For purposes of this Agreement, the Optionee's employment or
business relationship shall always be deemed to have been terminated due to
disability if all of the following requirements are satisfied: (a) the
Optionee's employment or business relationship is terminated by either the
Company or the Optionee; (b) at the time of such termination, the Optionee is
unable to work due to sickness or injury and is disabled, either physically or
mentally; (c) the Optionee is unable to substantially perform any gainful
employment for a period of five (5) consecutive months, including the time of
termination; and (d) the Optionee applies for and is approved for disability
payments by the Social Security Administration of the United States government.

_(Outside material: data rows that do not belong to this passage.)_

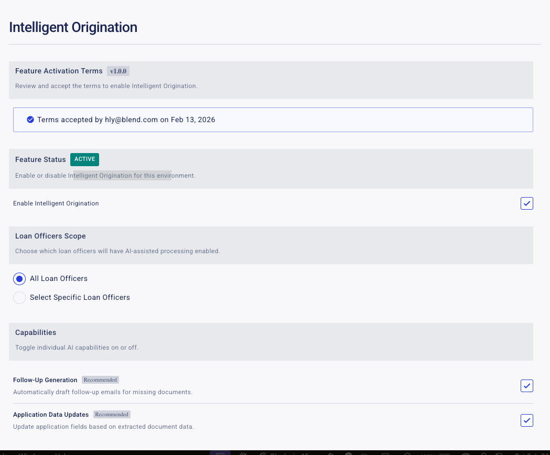The height and width of the screenshot is (455, 550).
Task: Click the blue verified checkmark in the terms banner
Action: click(30, 119)
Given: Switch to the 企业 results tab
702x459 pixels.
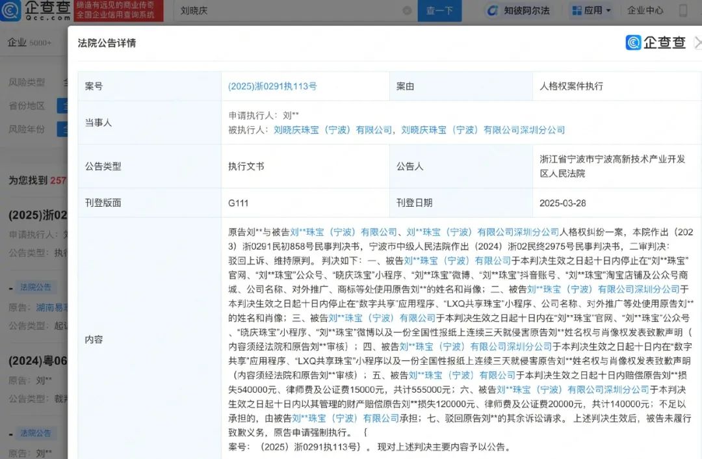Looking at the screenshot, I should click(x=18, y=43).
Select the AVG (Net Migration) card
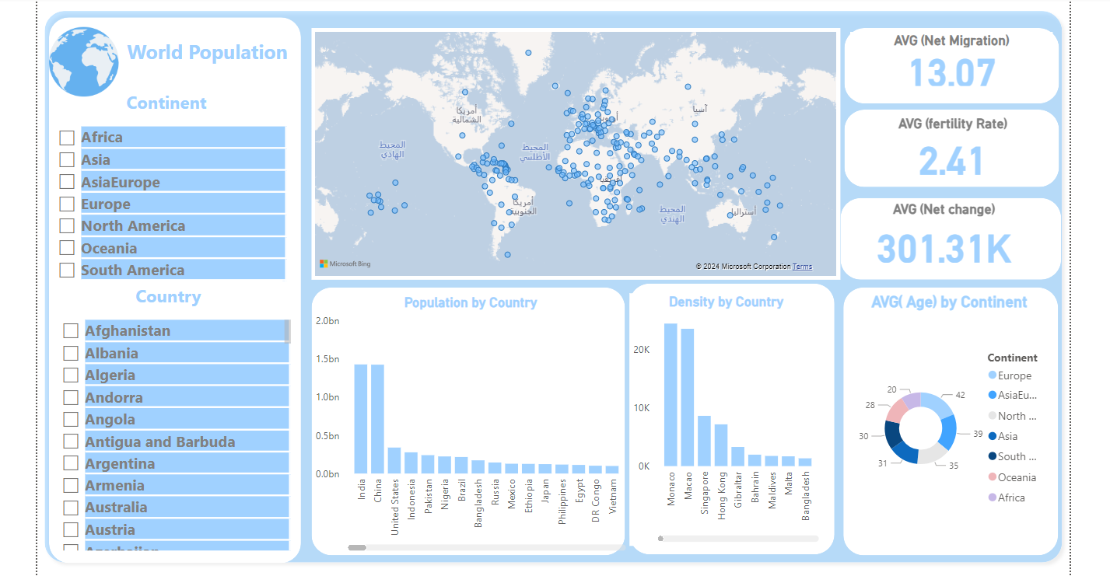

The date of any such disability shall be the first day of such consecutive
period during which the Optionee was unable, due to his physical or mental
condition, to substantially perform any gainful employment.
(3) In the event the employment or business relationship of the
Optionee terminates by reason of his/her retirement from the Company or any
Related Corporation on or after normal retirement age as described in the Hadco
Corporation Retirement Plan, as it may be amended from time to time, or any
successor Plan, any option granted hereunder which had vested as of the date of
retirement may be exercised during the period ending ninety (90) days after the
date of retirement, but in no event later than the specified expiration date of
the option. Any options unvested at the date of retirement shall terminate and
become void on said date of retirement.
(4) For purposes of this Agreement, a transfer of the Employee
between the Company and a Related Corporation, or between Related Corporations,
shall not be deemed a termination of employment.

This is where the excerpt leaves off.